I miss the Amazon link thing that Vox had for posting book covers!
By the end of October I’d finished 51 books this year – this despite not finishing one single book in the month of September!! You’d think with all that time in airports and planes I would have, but nope, not one. I did start one though and it was the first one I finished in October:
This book is VERY heavy on detail. Published in 1991 Moore gives his characters many, many textures, layers and secrets. The story is set in Patpong, in the underworld of Bangkok and most of the action occurs in a nightclub where businessmen, gangsters, corrupt police and politicians, pimps and tourists interact with each other and the women who sell themselves.
Lawrence Baring is an LA Attorney who finds papers after his wife’s death suggesting that she never stopped loving another man, Tuttle. Baring is invited to Bangkok by Tuttle, who intends setting him up to lose something valuable just as he, Tuttle, had lost the girl to Baring many years ago. Set amongst the turmoil of this strange Thai society the story is about the conflict between these two characters and the change in their perceptions of each other.
The novel has a lot of descriptive atmosphere, the characters are introspective and philosophical (the book seemed longer than 270 pages!). There are many twists and turns and quite frankly when I got to the end I wasn’t really sure what the ending was.
This was not really a metro train book as it required more concentration than I like to give while commuting. I have since finished the second book in the trilogy (November) and found it much easier going but you need the background of this book first.
*** Private: James Patterson & Maxine Paetro. A good commuting book – short chapters; short attention span required. Patterson/Paetro (I wonder how much Patterson actually writes himself) introduces a new character, Jack Morgan.
*** Still Missing: Debut novel by Chevy Stevens. This is written as a series of psychiatric sessions of a woman who is kidnapped, held captive and forced into routines we’d rather not think about. It took me a while to get into and then it drifted occasionally but it made a good commuting book. Interesting plot twist near the end.
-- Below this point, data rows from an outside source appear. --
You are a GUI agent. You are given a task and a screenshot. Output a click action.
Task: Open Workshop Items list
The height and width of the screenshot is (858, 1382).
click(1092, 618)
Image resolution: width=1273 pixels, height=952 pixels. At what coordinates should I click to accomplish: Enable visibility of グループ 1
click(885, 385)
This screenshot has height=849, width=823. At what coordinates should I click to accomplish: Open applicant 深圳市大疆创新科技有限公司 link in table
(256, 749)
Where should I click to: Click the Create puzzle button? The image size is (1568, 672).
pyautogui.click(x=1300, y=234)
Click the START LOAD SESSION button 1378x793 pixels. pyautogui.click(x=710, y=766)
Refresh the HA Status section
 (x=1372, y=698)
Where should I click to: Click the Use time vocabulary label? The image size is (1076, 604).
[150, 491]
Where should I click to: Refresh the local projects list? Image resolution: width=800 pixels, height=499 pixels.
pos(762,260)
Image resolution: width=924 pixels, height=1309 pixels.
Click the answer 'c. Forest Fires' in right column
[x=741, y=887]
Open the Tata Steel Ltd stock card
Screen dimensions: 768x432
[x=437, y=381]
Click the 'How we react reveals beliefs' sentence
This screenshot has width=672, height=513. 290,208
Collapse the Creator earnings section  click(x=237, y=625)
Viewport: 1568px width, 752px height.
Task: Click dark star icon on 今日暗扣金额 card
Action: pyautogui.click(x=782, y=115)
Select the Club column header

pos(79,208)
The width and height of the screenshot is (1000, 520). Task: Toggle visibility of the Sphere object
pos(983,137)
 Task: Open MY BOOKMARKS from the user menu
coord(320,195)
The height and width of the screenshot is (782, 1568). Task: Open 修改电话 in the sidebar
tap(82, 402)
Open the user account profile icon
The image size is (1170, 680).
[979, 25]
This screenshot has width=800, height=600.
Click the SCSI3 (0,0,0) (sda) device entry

*** Bitterroot: A Novel – James Lee Burke. Billy Bob Holland is an ex Texas Ranger who accidentally killed his best friend in Mexico. Now Billy Bob, full of guilt, sees L.Q. Navarro’s ghost and has conversations with him which affects his ability to form relationships with the living. Billy Bob visits old friend Doc Voss in Bitterroot, Montana and gets caught up in Doc’s war with local militia bikers and a mining company. Billy Bob Holland is the type of character who believes in justice but not necessarily within the law. This book was 480 pages long but it was a quick read.
**** Comedy in a Minor Key by Hans Keilson. Keilson is a German Jew who survived WWII hiding in Holland. This book is one of two novels Keilson began writing during the war – the other is Death of the Adversary which is on my to-read pile. After the war Keilson became a psychiatrist and published the first systemic study of the trauma children experienced under Nazi persecution.
This book is about a Dutch couple agreeing to hide a Jewish man who dies whilst they are sheltering him. It is only from the couple’s point of view; we never find out anything about the man, what he is thinking or feeling. There is really nothing humorous about the story but there is plenty of irony and black absurdest comedy. It is a short book (144 pages), it’s lean, engaging and well worth reading.